Coleman served about a year in jail and 26 years in prison for her role in the killing of Kerry Brummett, of Jefferson City. Coleman was convicted in 1981 and given a life sentence after prosecutors claimed she drove Brummett to the meeting with Williams that eventually led to Brummett being beaten.
Brummett, bleeding and dazed from the assault with his hands cuffed behind his back, drowned when he ran into the Missouri River to try to escape. Williams, sentenced to death, was executed in 1996.
Coleman said Wednesday that she did not know that killing Brummett was part of Williams' plan when he asked her to arrange for them to meet.

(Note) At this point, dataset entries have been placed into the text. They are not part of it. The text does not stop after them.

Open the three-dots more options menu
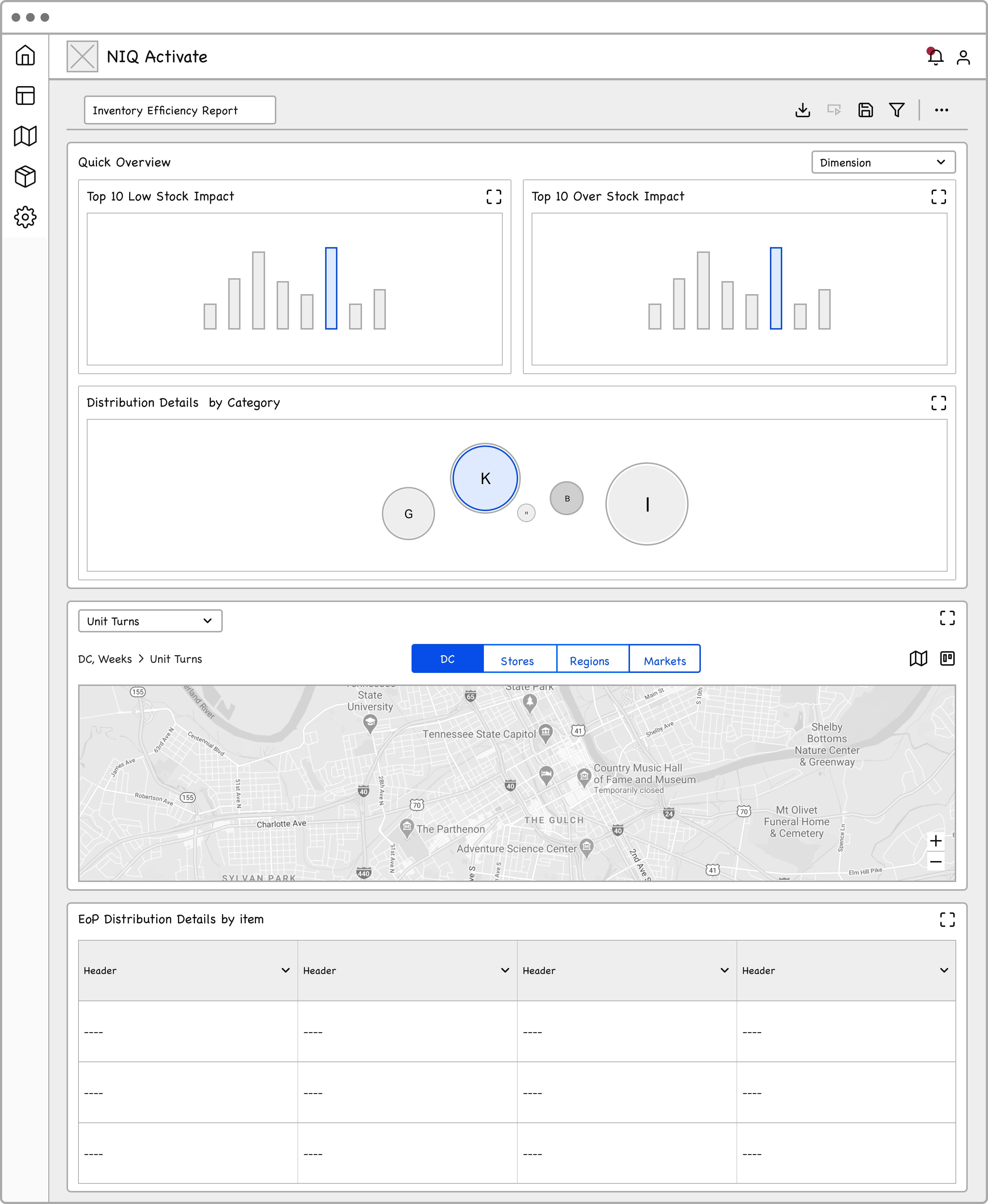This screenshot has height=1204, width=988. tap(941, 110)
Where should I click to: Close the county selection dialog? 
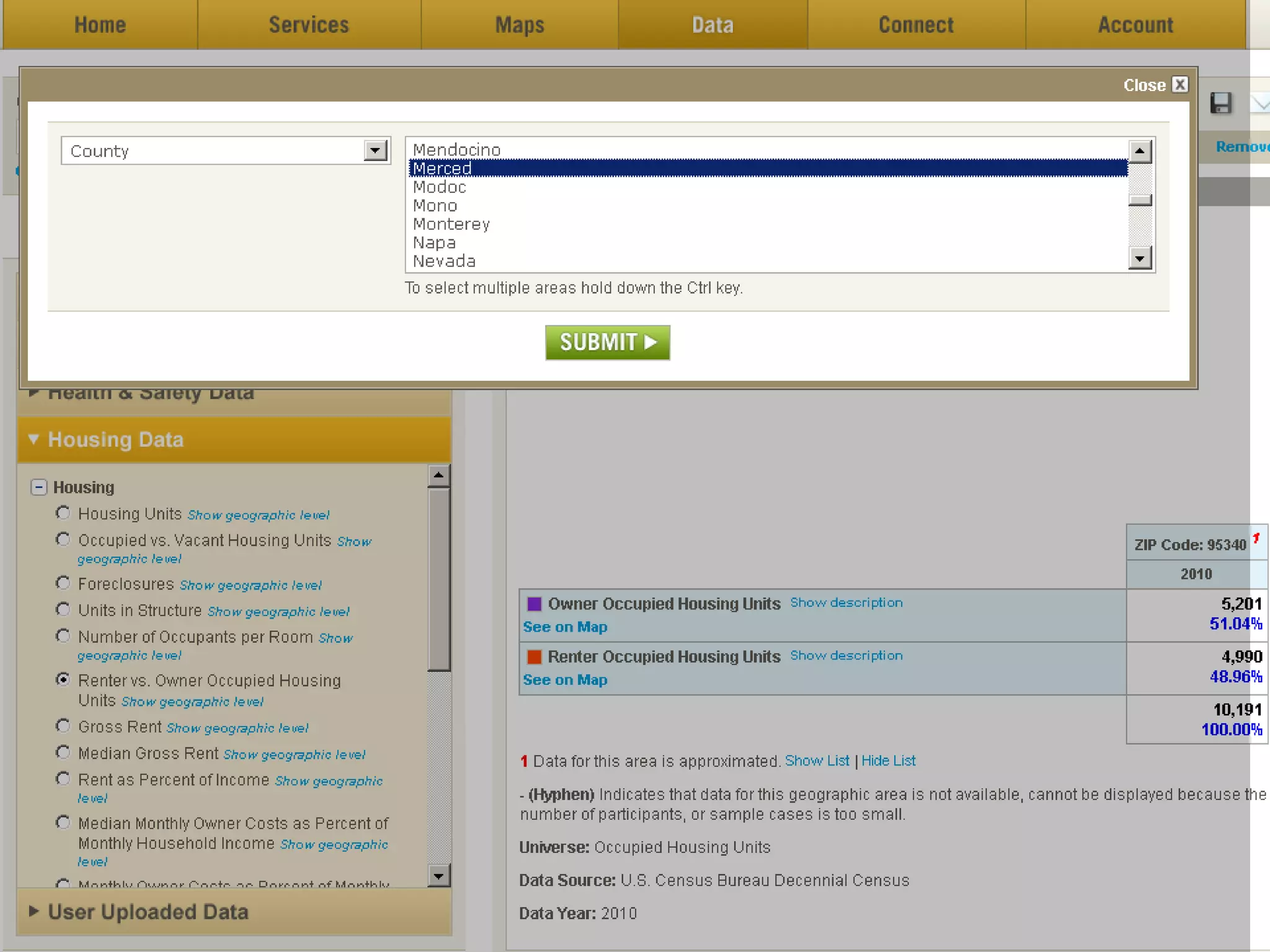click(1179, 85)
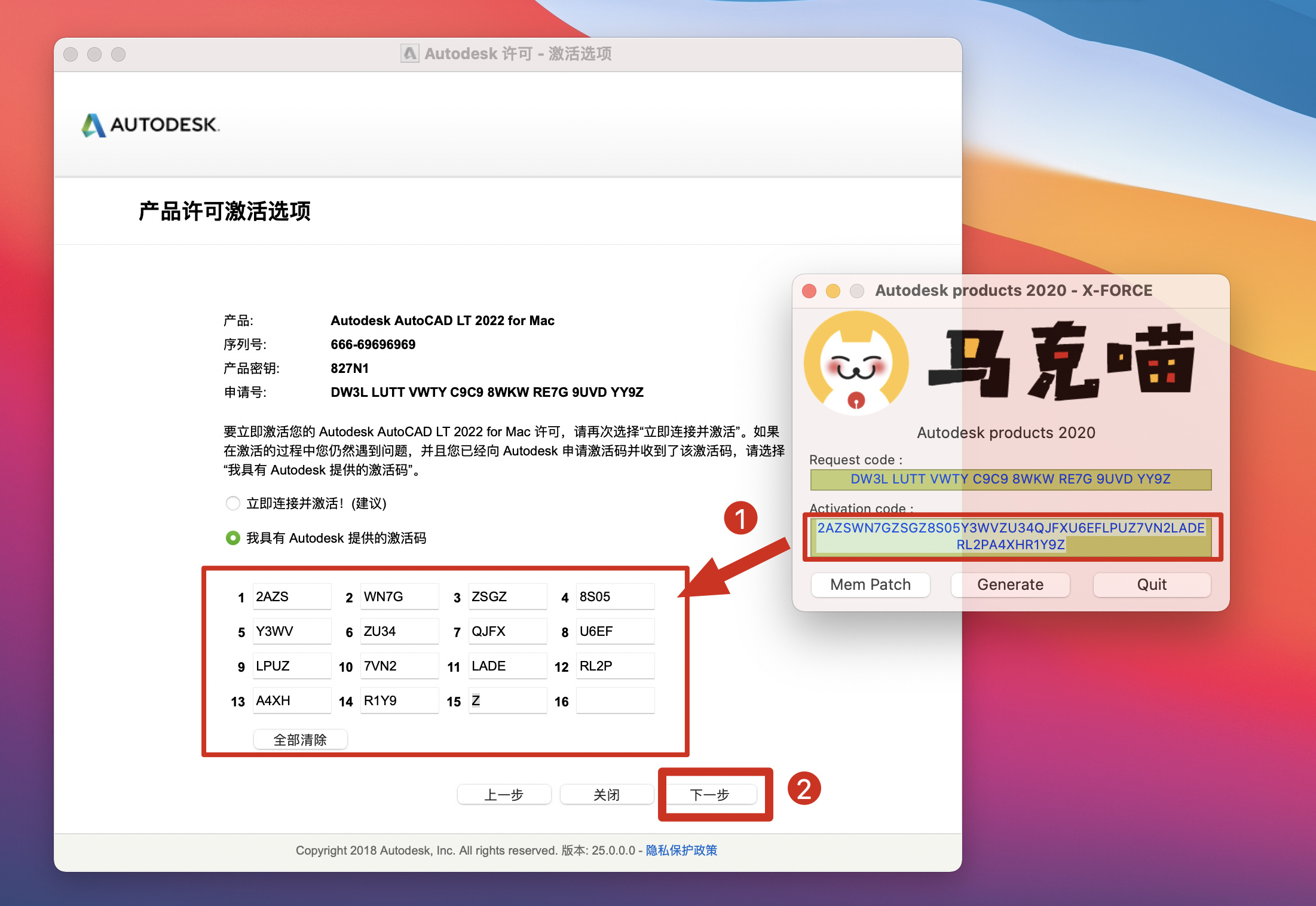Click the Autodesk logo in header
The height and width of the screenshot is (906, 1316).
151,124
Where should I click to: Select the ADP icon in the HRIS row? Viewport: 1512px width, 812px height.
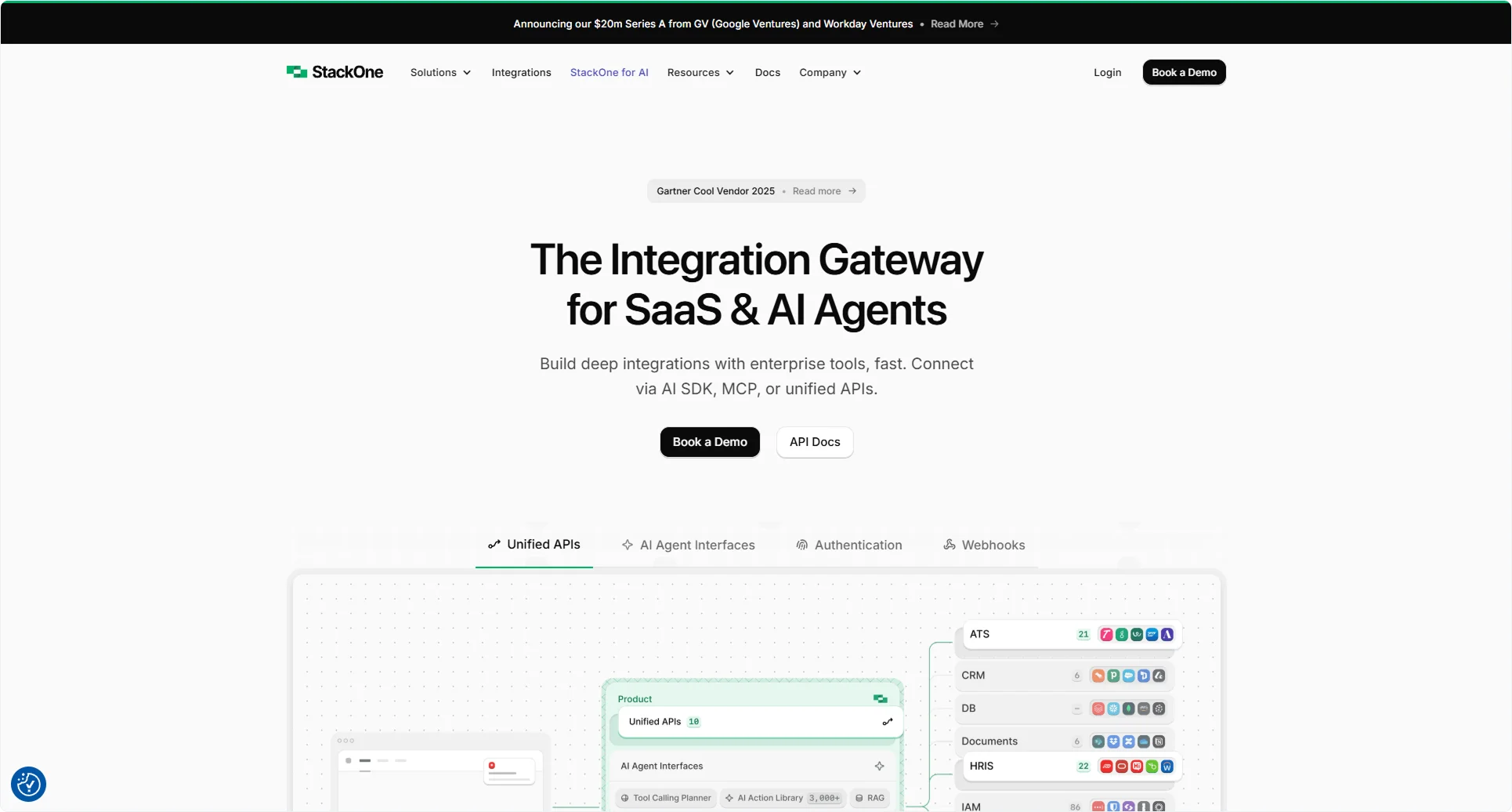pyautogui.click(x=1105, y=767)
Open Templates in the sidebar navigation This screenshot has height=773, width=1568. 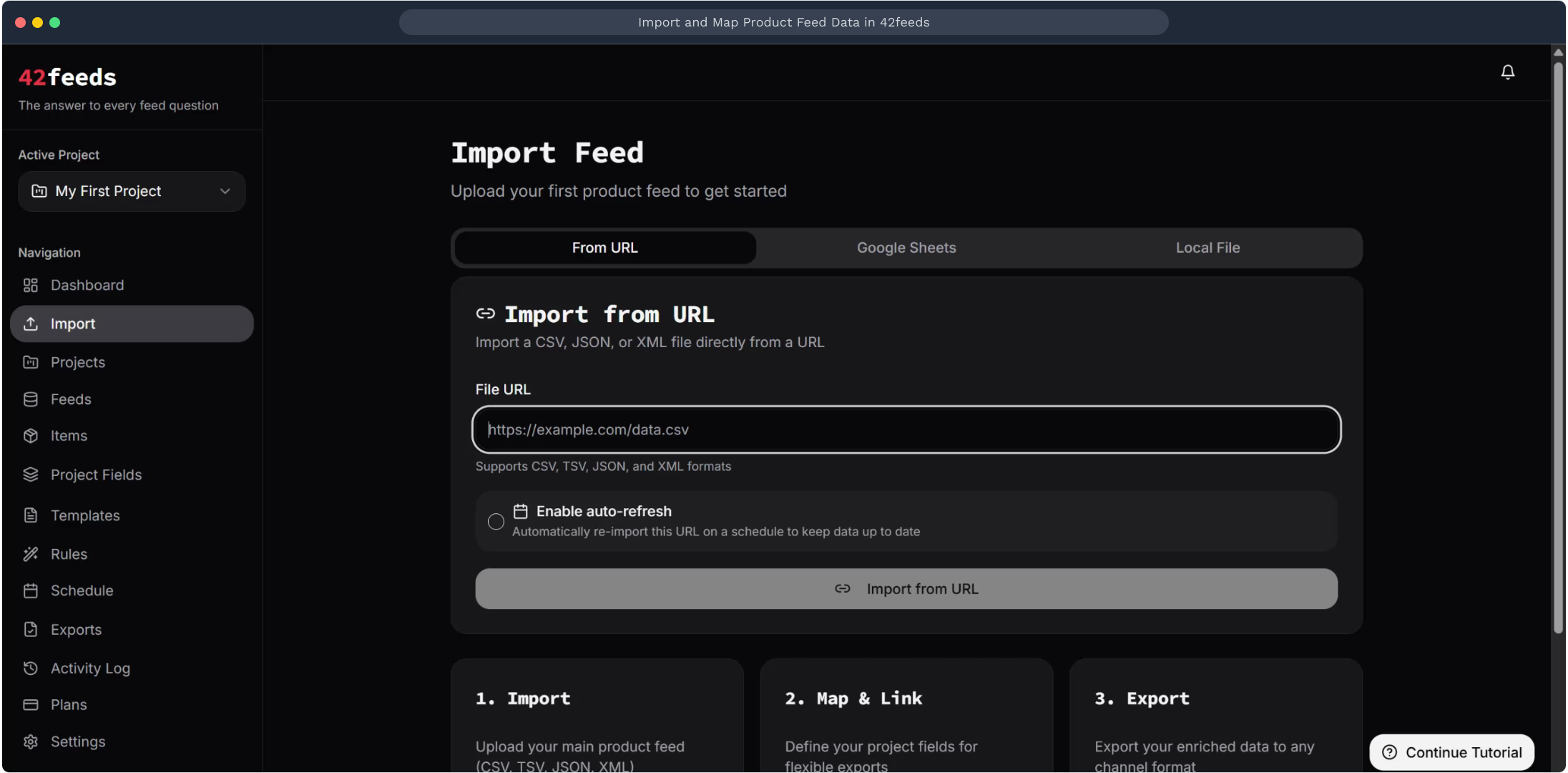(x=85, y=515)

"I trusted that man, and he violated that trust," she said Wednesday, describing Williams as mentally and emotionally abusive. "He put me in a situation where the life of a man was lost. I never stepped into that knowingly."
Coleman, now 51, said she will live in St. Louis. Until she gets a job and finds her own place, she will live in an apartment run by a group that provides housing for people coming out of prison.
The parole board had set an October 2008 release date for Coleman after Holden commuted her sentence. Coleman and her advocates pushed for an earlier release.
Meanwhile, the two other domestic violence victims whose sentences had been commuted went to court over their stalled releases. In April, the Missouri Supreme Court ordered the parole board to release one of the women, Shirley Lute, and to consider releasing another, Lynda Branch.
Lute had been in prison since 1981, convicted of aiding her son in the Monroe County murder of her husband. Branch, had been in prison for nearly two decades after being convicted for shooting her husband in 1986 at their Cole County home.
The court said the parole board could not consider the circumstances of the crimes because Holden already had in commuting the women's sentences.
Branch and Lute were released in May. Then in July, the parole board decided to release Coleman sooner than October 2008.
The cases of Branch and Lute were among the original 11 clemency requests filed by the Missouri Battered Women's Clemency Coalition. It was created in 2000 by the Missouri Coalition Against Domestic and Sexual Violence and professors and students at the state's four law schools. The clemency coalition supported Coleman's case in a separate filing to the governor.
Coalition members did not immediately return calls seeking comment Wednesday.